I: GENERAL INTRODUCTION TO CORPORATE FINANCE

  Overview of Finance

    General Understandings of Finance

      - Finance is the science of funds management

      - Finance includes saving and lending money.

      - Finance can be used by individuals, by governments, by businesses and by a wide variety of organizations

      - Finance is one of the most important aspects of business management.

    The main techniques and sectors of the financial industry

     -  An entity can be either a lender or a borrower

        When their income is more than their expenditure, they lend the excess income.

        Vice versa, they can borrow or sell equity claims, decrease their expenses or increase their income.

     -  The lender can find the borrower via a financial intermediary such as a bank

        The lender receives interest

        The borrower pays a higher interest

        The financial intermediary pockets the difference.

     -  Banks

        aggregate the activities of many borrowers and lenders

        allow borrowers and lenders coordinate their activity by

          accepting deposits from lenders, on which it pays interest

          then lending these deposits to borrowers

        are compensators of money flows in space

    Personal Finance

      - is the application of the principles of finance to the monetary decisions of an individual or family unit

      - addresses how individuals or families obtain, budget, save, and spend monetary resources over time

     -  might include the components

        checking and saving accounts

        credit and consumer loans

        investments in the stock markets

        retirement plans

        social security benefits

        insurance policies

        income tax management

    -  can revolve around the listed questions

    -  Personal financial decisions may involve

        paying for education,

        financing durable goods,

        buying insurance,

        investing and saving for retirement.

        paying for a loan, or debt obligations

    Public Finance

     -  is a field of economics concerned with

        paying for collective or governmental activities

        the administration and design of those activities

   -   answers the questions of

        what the government or collective organizations should do

        how to pay for those activities

    -   Financial economics

        is the branch of economics

        studies the interaction of financial variables such as prices, interest rates and shares,

        concentrates on influences of real economic variables on financial ones

        studies

            valuation- determination of fair value of an asset

            Financial markets and instruments

            Financial institutions and regulations

     -  Financial Mathematics

        is a main branch of applied mathematics concerned with the financial markets

        is the study of financial data with the tools of mathematics, mainly statistics.

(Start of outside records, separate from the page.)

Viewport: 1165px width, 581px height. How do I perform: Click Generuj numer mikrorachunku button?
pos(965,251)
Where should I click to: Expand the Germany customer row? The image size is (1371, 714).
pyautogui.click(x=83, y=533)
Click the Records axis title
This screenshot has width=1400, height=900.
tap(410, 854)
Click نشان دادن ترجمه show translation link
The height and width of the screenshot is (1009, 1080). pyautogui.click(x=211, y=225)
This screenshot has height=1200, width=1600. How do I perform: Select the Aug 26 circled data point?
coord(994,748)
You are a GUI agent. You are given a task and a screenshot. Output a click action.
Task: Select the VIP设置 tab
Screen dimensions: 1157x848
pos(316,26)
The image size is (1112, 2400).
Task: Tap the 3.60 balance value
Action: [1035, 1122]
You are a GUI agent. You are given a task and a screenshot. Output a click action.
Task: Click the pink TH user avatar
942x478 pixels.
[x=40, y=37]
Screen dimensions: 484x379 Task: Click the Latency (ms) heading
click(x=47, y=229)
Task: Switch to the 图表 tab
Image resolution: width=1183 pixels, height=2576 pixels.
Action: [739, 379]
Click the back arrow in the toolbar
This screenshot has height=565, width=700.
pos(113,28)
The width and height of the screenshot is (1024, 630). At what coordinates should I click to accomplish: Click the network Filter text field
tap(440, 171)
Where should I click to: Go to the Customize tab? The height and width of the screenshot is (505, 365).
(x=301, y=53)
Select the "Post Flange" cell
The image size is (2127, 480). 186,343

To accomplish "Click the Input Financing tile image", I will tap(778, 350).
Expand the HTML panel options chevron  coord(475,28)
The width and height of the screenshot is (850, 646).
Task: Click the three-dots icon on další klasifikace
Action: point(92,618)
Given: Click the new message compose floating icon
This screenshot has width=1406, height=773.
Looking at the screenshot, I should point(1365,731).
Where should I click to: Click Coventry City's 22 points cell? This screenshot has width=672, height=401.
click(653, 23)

     -  Experimental Finance

        aims to

           establish different market settings and environments to observe experimentally

          provide a lens through which science can analyze

             agent's behavior

             the resulting characteristics of trading flows

             information diffusion and aggregation

             price setting mechanisms

             returns processes.

      -   Researchers can

          study to what extent existing financial economics theory makes valid predictions

          discover new principles on which such theory can be extended

      -  Research may proceed by

          conducting trading simulations or

          establishing and studying the behavior of people in artificial competitive market-like settings

     - Behavioral Finance

        studies how the psychology of investors or managers affects financial decisions and markets

    -   Intangible Asset Finance

        deals with intangible assets such as patents, trademarks, goodwill, reputation, etc.

    Corporate Finance

      deals with

        financial decisions businesses make

        the tools and analysis used to make these decisions.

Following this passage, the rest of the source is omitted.